Two Join Penn Arts and Sciences Faculty as Endowed Chairs

Dean Steven J. Fluharty is pleased to announce that two new faculty members are joining Penn Arts and Sciences as endowed chairs. Sophia Rosenfeld has been named the Walter H. Annenberg Professor of History, and Kathleen D. Morrison the Sally and Alvin V. Shoemaker Professor of Anthropology and Curator of South Asia in the University of Pennsylvania Museum of Archaeology and Anthropology.

A highly distinguished scholar of Enlightenment France and the Age of Revolutions, Rosenfeld was previously a professor of history at Yale University. She has published two widely-acclaimed books, Common Sense: A Political History (2011) and A Revolution in Language: The Problem of Signs in Late Eighteenth Century France (2001), and currently serves as co-editor of the journal Modern Intellectual History. Rosenfeld has held numerous prestigious fellowships, including the John Simon Guggenheim Foundation Fellowship, membership in the Institute for Advanced Studies in Princeton, the Mellon Foundation New Directions Fellowship, and the American Council of Learned Societies Frederick Burkhardt Fellowship.

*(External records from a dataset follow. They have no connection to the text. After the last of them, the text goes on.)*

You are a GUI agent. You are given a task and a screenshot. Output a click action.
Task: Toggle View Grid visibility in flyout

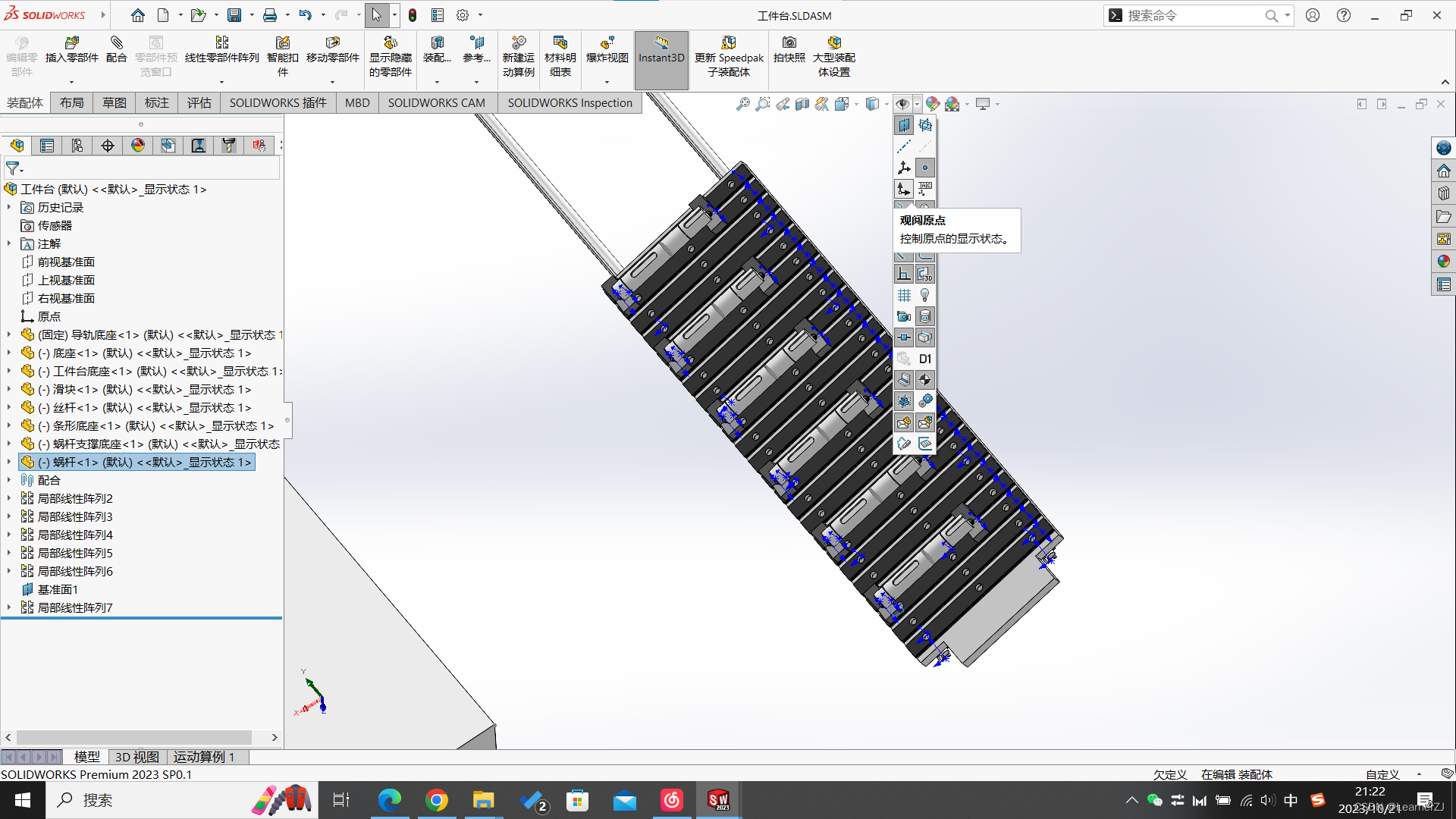[x=904, y=295]
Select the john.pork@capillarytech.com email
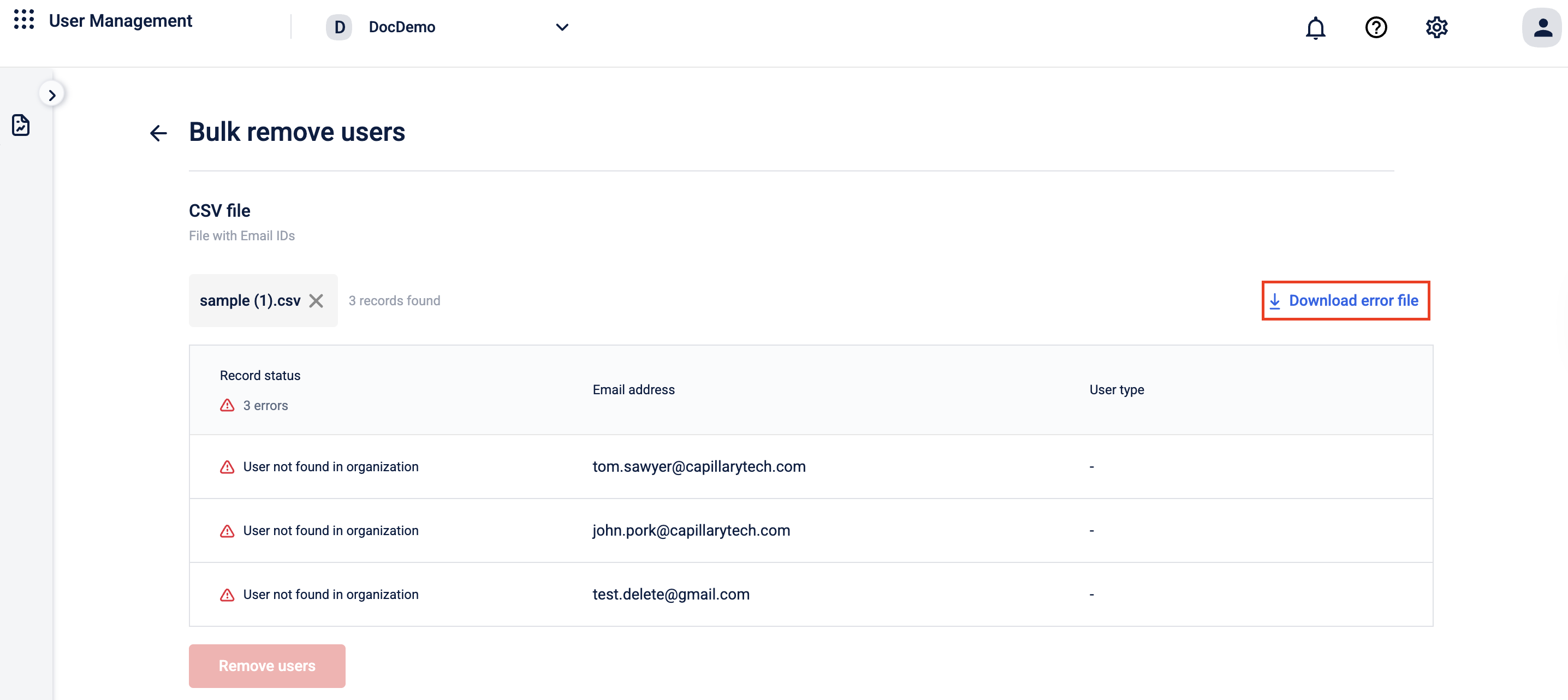Screen dimensions: 1568x700 coord(691,531)
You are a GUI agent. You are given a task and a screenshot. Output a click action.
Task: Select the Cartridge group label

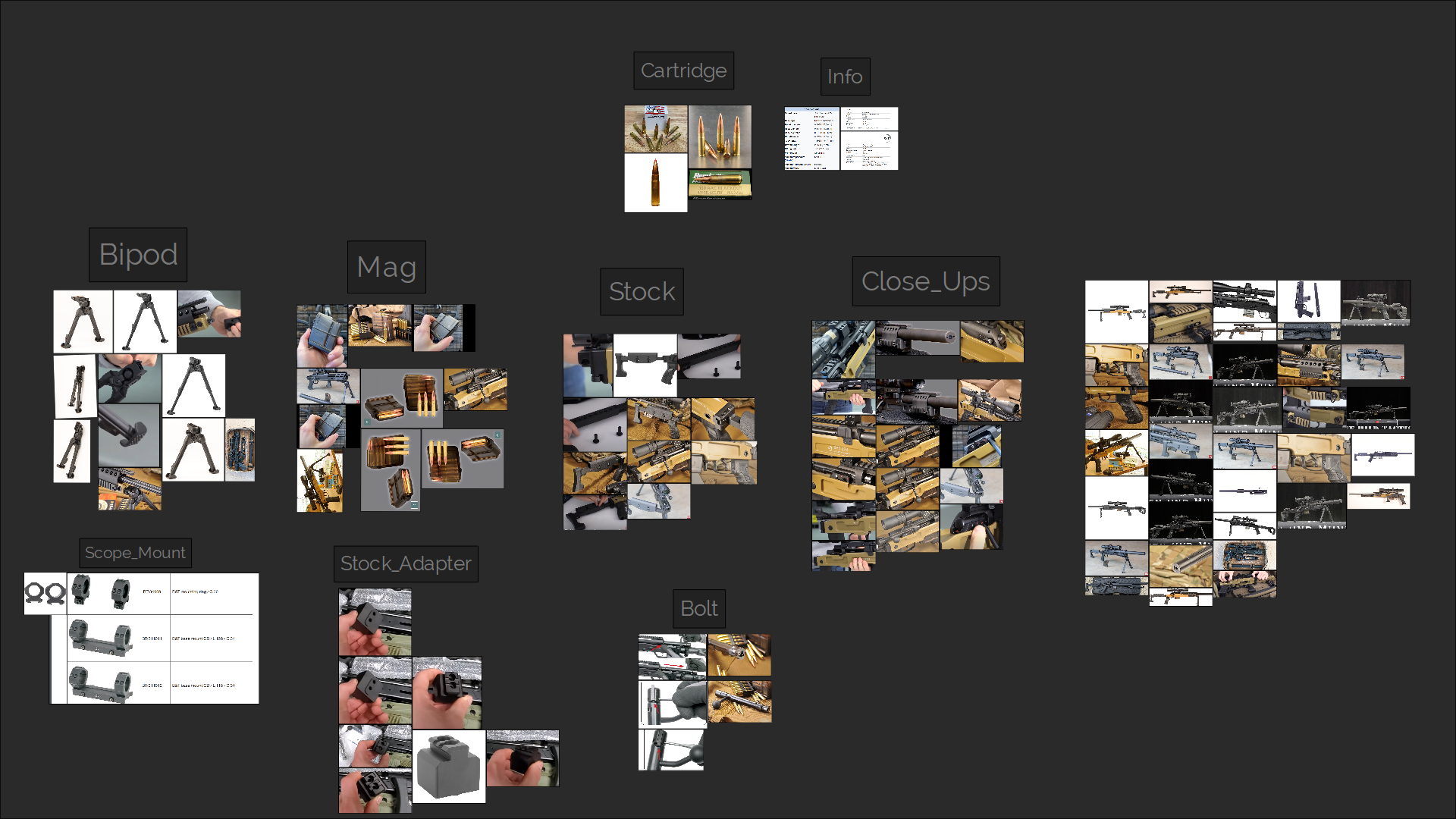[x=683, y=71]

The late Ambassador Walter H. Annenberg received Penn’s Alumni Award of Merit in 1991. He and the late Honorable Leonore Annenberg were both emeritus trustees of the University. The Annenbergs endowed many chairs in Penn Arts and Sciences and made countless generous contributions to the University. They also founded the Annenberg School for Communication at the University of Pennsylvania in 1958.

Morrison was previously the Neukom Family Professor in Anthropology in the College at the University of Chicago. At Chicago, Morrison led the Paleoecology laboratory, which focused on the analysis of human-environment interactions across the later Holocene, and also served as director of the Center for International Studies, the South Asia Language and Area Center, and the Anthropology Department.

One of the world’s premiere archaeologists, Morrison’s research is focused on governing regimes, agricultural development, and their environmental impacts in the Deccan Plateau of South India. Her books include Daroji Valley: Landscape History, Place, and the Making of a Dryland Reservoir System (2009), The Vijayanagara Metropolitan Survey (2007), and Fields of Victory: Vijayanagra and the Course of Intensification (1995).

The Shoemakers established this professorship in 1989 in recognition of their strong commitment to the liberal arts at Penn and Sally Shoemaker’s service to the University Museum. Al Shoemaker, W’60, HON’95, has served Penn as a member and chairman of the University’s Board of Trustees. In 1994, he received Penn’s Alumni Award of Merit.